# Task goal
Your answer should be one number: the count of lines below that contain "arrow".

═════ Available records

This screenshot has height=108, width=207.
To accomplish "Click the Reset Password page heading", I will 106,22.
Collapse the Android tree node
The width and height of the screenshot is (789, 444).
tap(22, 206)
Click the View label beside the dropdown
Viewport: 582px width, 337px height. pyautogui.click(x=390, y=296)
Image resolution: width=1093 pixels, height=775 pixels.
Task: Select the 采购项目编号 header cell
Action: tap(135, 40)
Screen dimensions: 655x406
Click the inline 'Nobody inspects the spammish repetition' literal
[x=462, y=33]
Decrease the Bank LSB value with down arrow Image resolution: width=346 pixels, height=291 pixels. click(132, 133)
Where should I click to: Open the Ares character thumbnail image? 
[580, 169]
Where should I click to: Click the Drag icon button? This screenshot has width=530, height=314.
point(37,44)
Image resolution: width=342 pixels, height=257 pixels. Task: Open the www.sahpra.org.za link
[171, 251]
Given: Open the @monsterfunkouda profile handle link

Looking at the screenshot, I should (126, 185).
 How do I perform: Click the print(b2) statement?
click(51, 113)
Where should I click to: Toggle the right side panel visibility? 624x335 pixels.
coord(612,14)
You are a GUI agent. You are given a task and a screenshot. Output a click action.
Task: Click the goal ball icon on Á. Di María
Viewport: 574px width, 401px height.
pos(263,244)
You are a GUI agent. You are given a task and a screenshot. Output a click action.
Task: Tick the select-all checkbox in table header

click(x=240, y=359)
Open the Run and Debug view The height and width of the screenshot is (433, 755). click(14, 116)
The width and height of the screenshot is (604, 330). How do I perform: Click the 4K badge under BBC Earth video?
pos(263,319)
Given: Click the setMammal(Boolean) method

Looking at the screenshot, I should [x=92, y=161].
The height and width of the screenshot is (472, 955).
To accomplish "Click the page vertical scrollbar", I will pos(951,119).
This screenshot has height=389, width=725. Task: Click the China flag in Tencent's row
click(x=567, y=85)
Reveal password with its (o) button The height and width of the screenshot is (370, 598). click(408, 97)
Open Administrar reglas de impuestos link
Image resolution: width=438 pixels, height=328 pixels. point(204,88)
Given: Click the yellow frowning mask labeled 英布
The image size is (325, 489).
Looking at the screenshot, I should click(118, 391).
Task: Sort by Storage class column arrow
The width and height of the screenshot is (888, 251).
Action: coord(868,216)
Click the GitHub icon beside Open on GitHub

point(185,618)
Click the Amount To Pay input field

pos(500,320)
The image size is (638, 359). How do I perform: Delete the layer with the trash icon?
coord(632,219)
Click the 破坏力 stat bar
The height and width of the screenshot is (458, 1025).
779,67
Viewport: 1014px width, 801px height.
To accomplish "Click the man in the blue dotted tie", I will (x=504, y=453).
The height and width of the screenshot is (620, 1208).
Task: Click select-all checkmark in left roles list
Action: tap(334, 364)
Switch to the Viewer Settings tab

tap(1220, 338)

══════════

# Output of the exercise
2